When Asha Day’s younger siblings were born prematurely, she knew she had to step up to help her mother.
“There were always hospital appointments we needed to take the twins to. Despite only being 10 years old, I knew how important a good healthcare system was to their survival,” says Asha. It was this early experience that inspired Asha to join the NHS.
She describes how the care, compassion, and kindness shown to her siblings by the NHS nursing team made her want to pursue a career where she could help people too.
Now after 40 years of working as a nurse in the NHS, Asha can’t see herself anywhere else. “I’m currently in a senior nursing role that I never imagined reaching at the start of my career,” says Asha, who is Head of International Recruitment, Leicestershire Partnership NHS Trust / Head of Nursing, Midwifery & AHPs Inclusion, LLR ICB. In her day to day role, Asha supports internationally recruited nurses start their career with the NHS. “As part of this, I provide them with clinical training, mentoring, and both emotional and pastoral support,” she says.
Today, Asha is not only in a job she loves but is helping others pursue their dream job at the NHS too. “When I first went into public health, I did notice disparities but there has been a lot of positive change since,” says Asha. “Look at all the fantastic international nurses we now have strengthening our workforce!” she says proudly.
Dr Navina Evans, Chief Workforce Officer at NHS England, agrees. Navina began her career as a psychiatrist within East London Foundation Trust, progressing to consultant psychiatrist, before taking on senior management responsibilities. She worked her way up to clinical director and is now the first Asian woman to lead Health Education England.
Navina sees the task of correcting racial inequality in the NHS as far greater than a mere box-ticking exercise. “Diversifying leadership is a start and repeated studies have shown diverse leaderships often perform better,” says Navina. To be successful in the NHS, Navina believes in building a meaningful connection with patients and staff, engaging with staff at all levels of the organisation and keeping patient care at the core of decision making.
“Nurses are the backbone of the NHS and will always be in high demand” says Navina. “The pandemic has highlighted the need for greater versatility and adaptability within healthcare, and we must prioritise senior nursing roles that will help us plan for the long term. Right now, there’s a great opportunity for people with the right skill-set and values to join the NHS.”

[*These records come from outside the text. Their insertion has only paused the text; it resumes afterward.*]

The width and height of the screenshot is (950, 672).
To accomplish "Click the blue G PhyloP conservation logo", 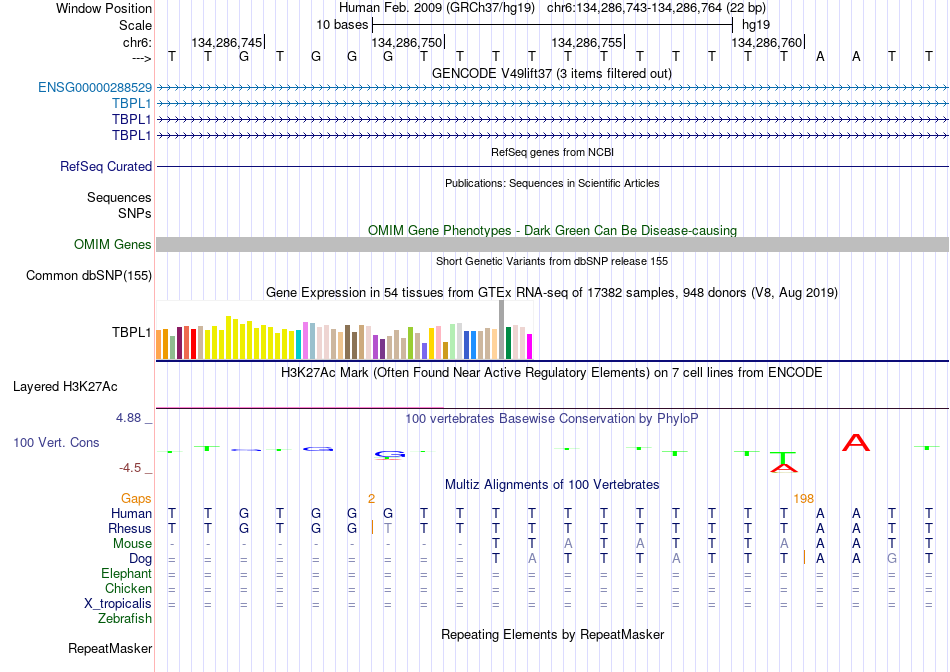I will (390, 454).
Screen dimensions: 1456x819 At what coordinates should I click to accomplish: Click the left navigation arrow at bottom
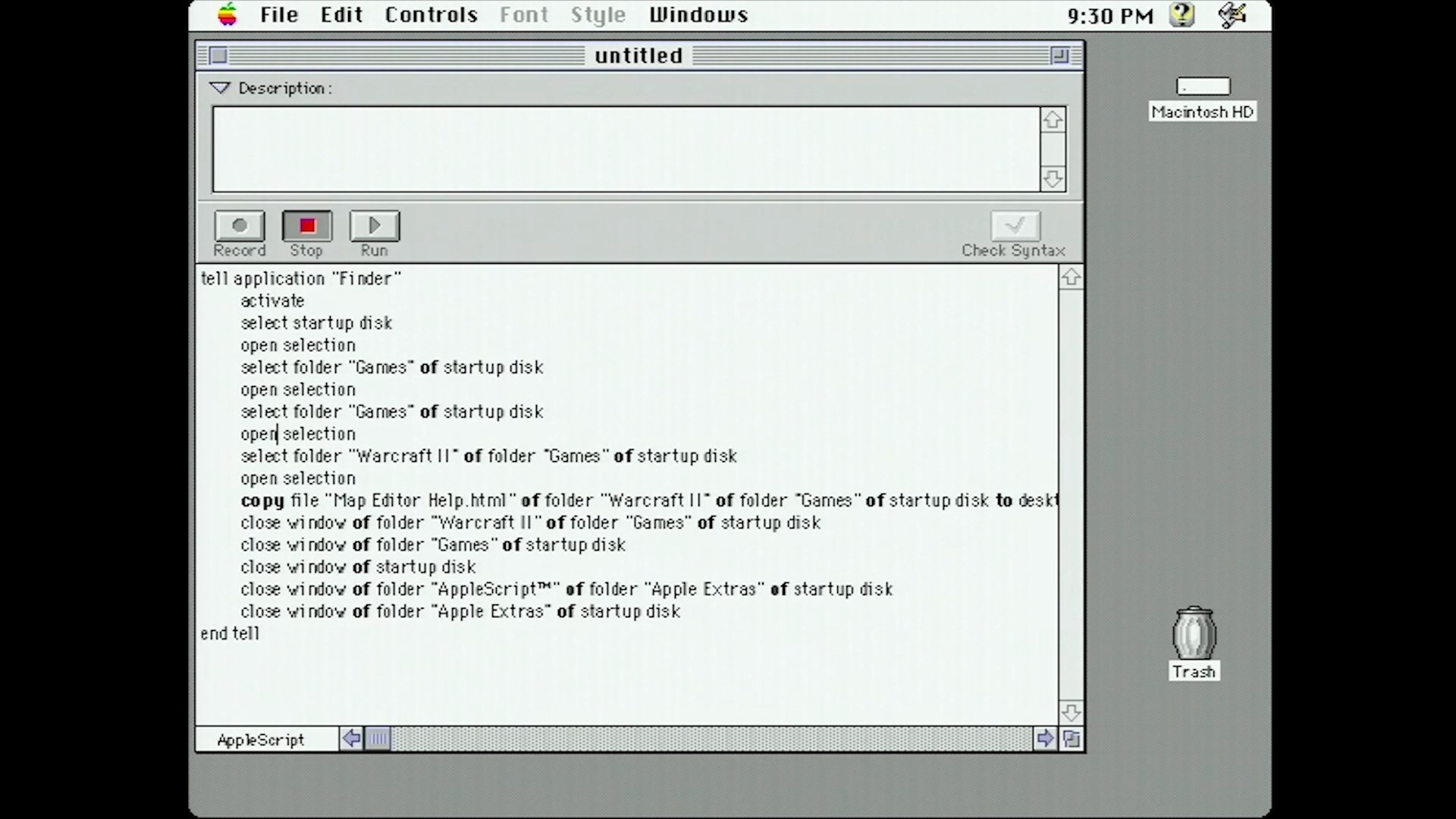pos(351,738)
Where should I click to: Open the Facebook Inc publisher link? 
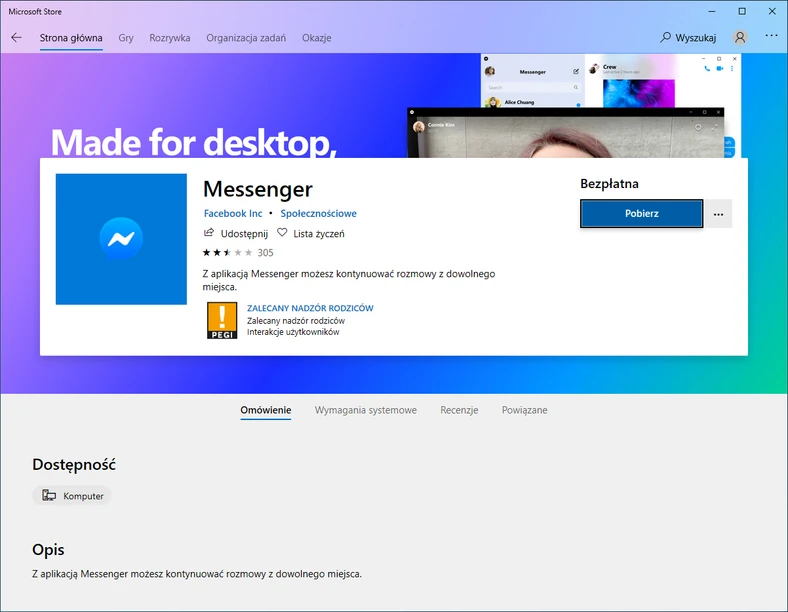coord(233,214)
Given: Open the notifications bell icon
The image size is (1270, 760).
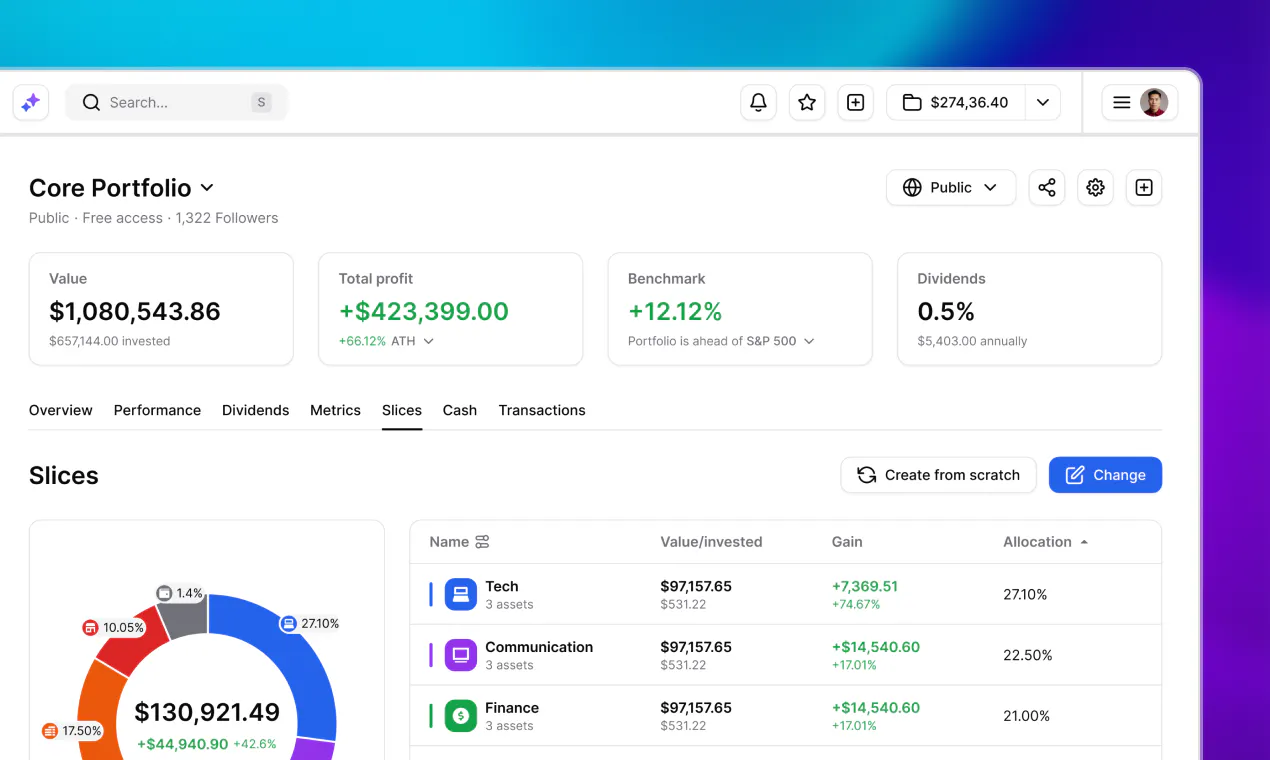Looking at the screenshot, I should tap(758, 102).
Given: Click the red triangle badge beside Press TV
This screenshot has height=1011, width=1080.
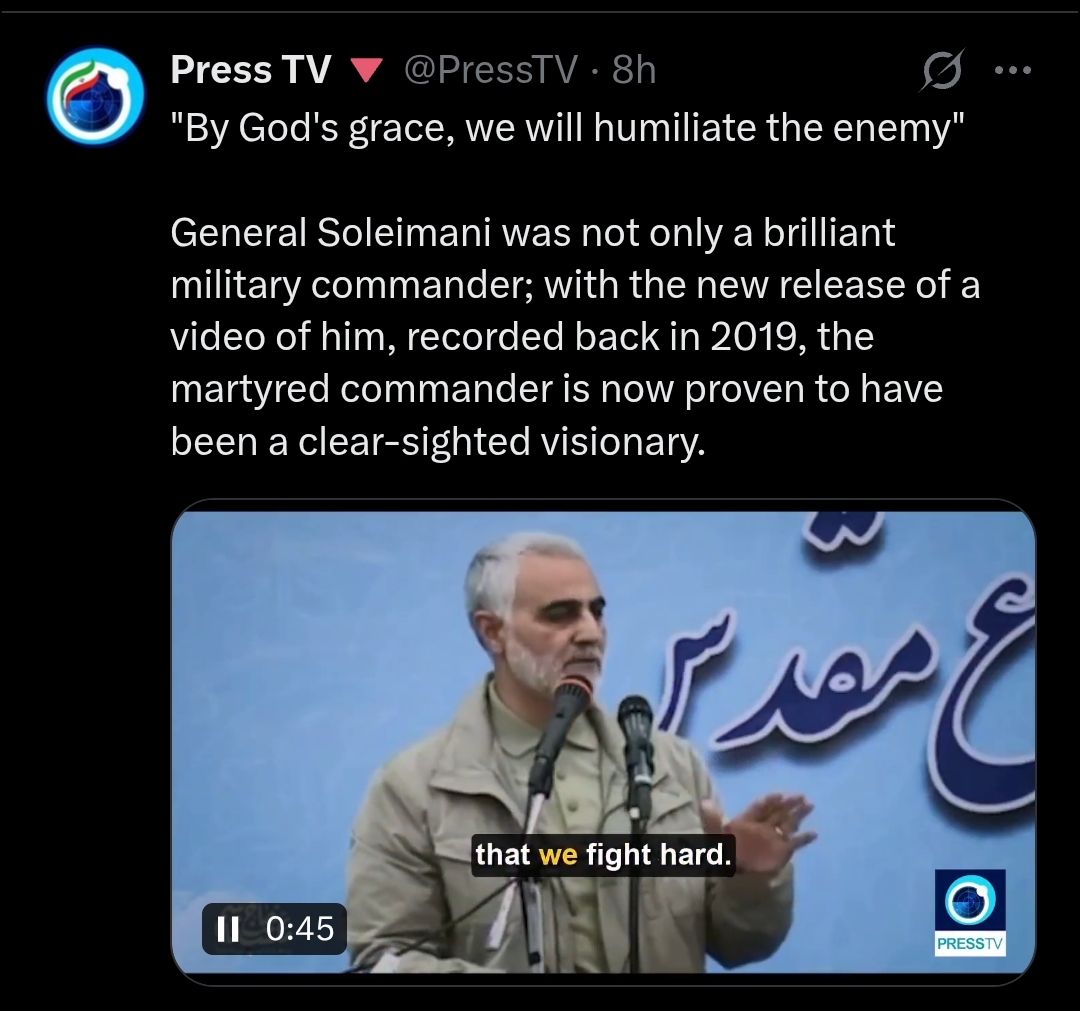Looking at the screenshot, I should (366, 70).
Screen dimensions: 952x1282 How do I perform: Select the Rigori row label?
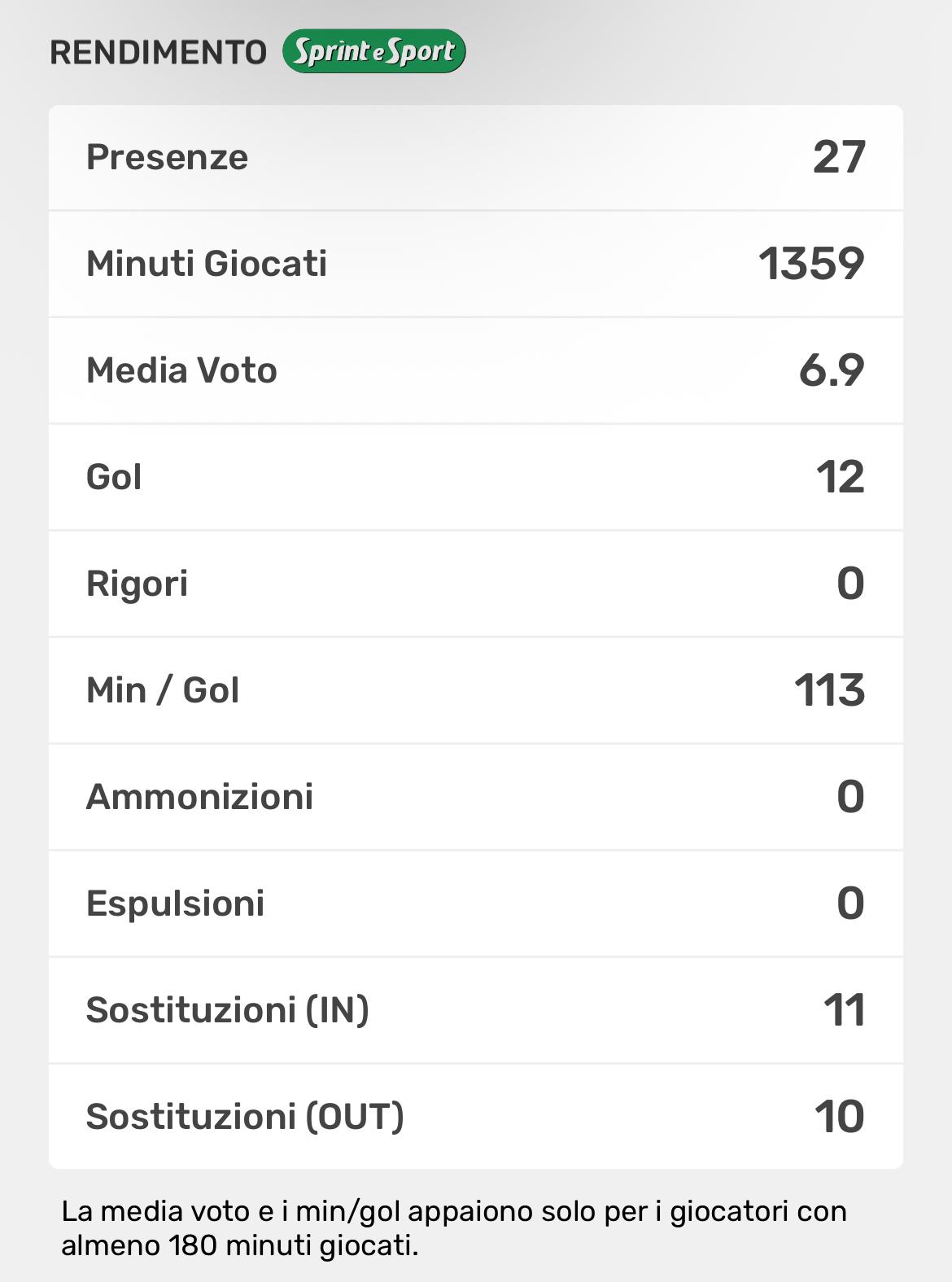(137, 584)
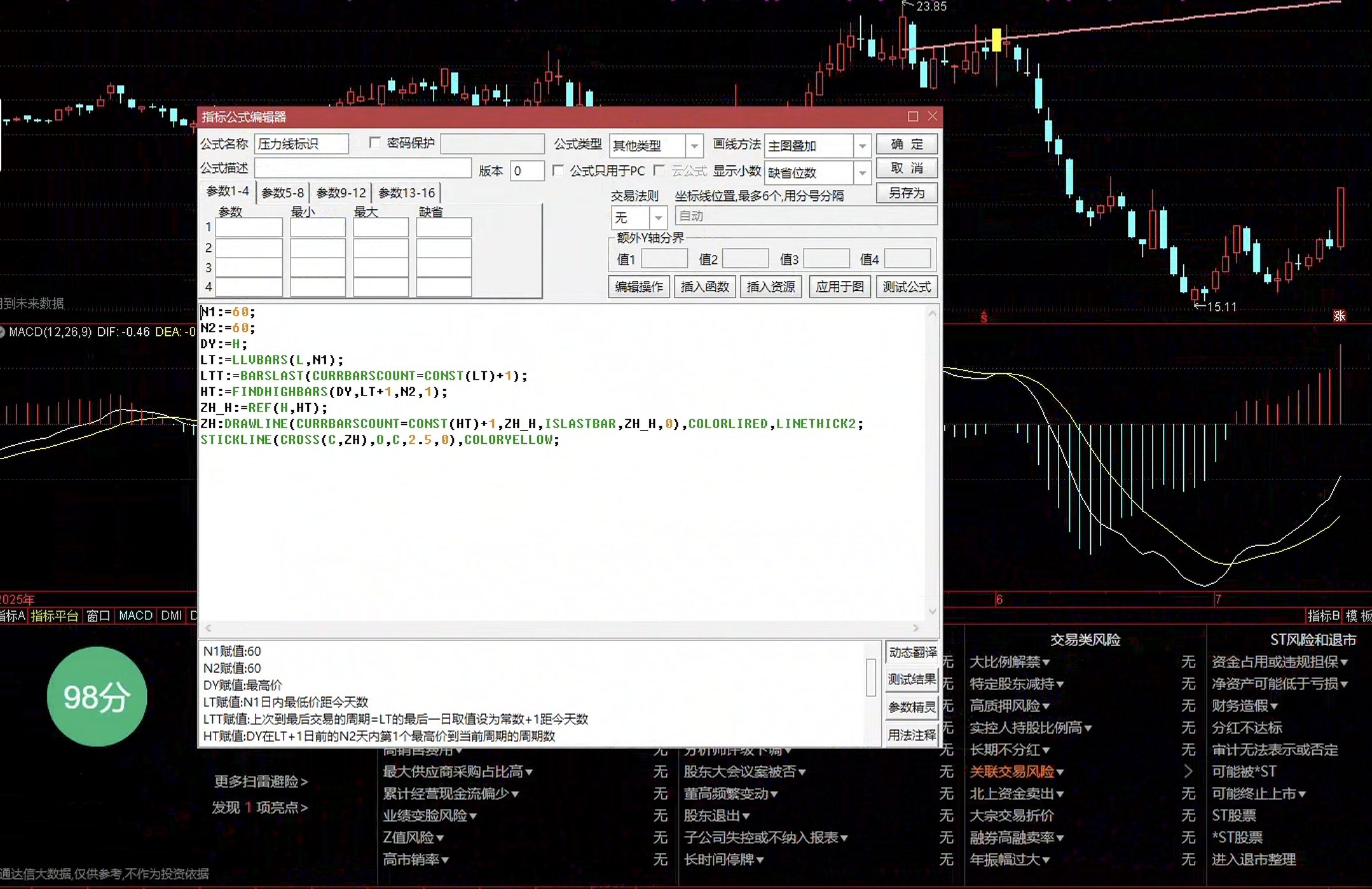This screenshot has height=889, width=1372.
Task: Click the 插入函数 button
Action: point(704,287)

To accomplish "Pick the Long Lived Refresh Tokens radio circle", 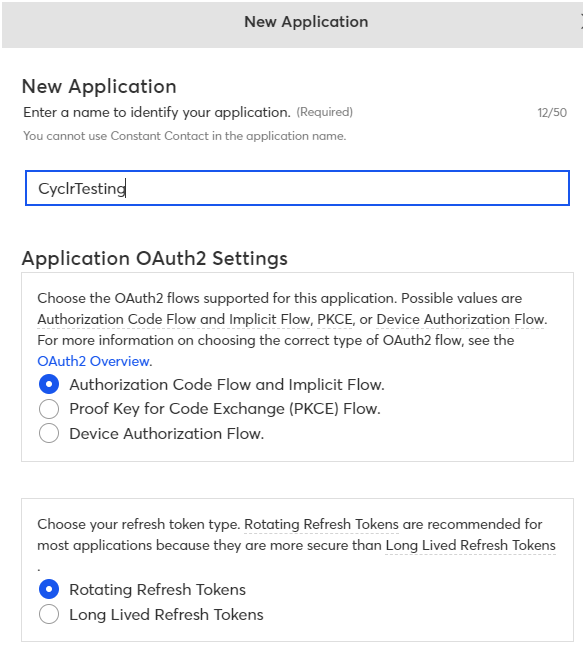I will point(49,614).
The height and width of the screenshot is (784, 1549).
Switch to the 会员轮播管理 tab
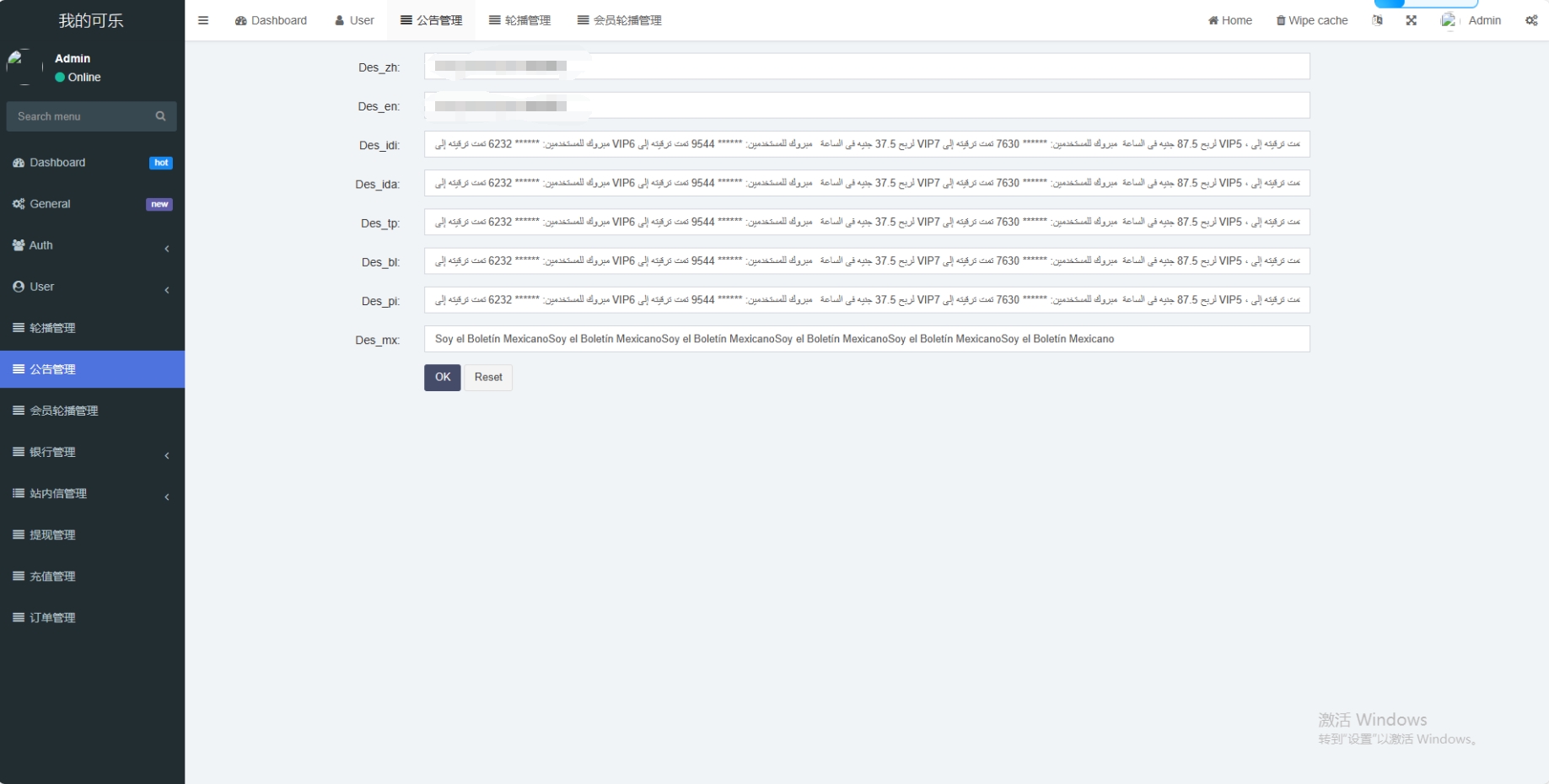pos(619,20)
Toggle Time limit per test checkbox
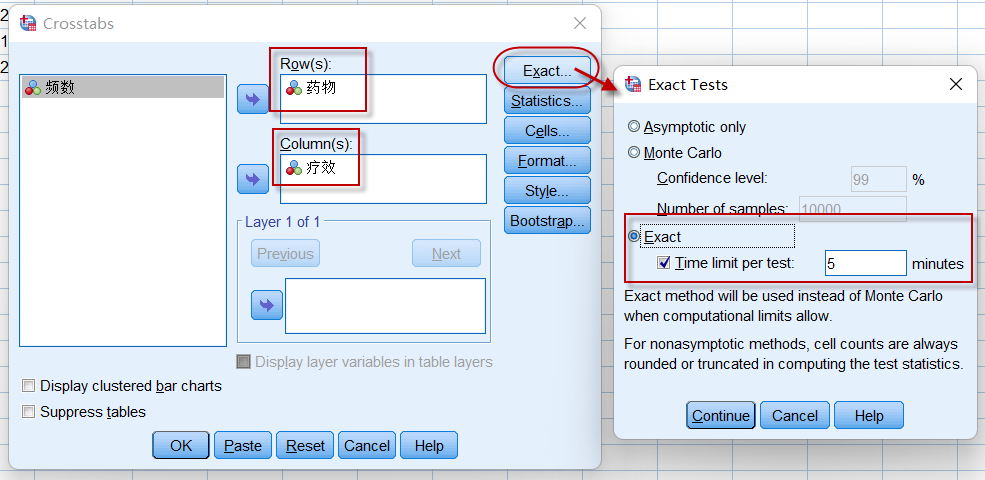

Like Navina, Asha’s family have been extremely supportive of her career. “My family had experienced medical emergencies and understood the importance of nursing so they fully supported my decision as they saw the positive impact I could make,” says Asha, who thinks nursing is a great career option for those thinking about what to do next.
“Patients often remember the nurse; the encouraging words often spoken, and the daily acts of kindness and compassion shown to them has a lasting impression,” says Asha. “The NHS has a range of positions available and plenty of opportunities for you to excel. We are the largest employer in the UK and there is a role here for everybody.”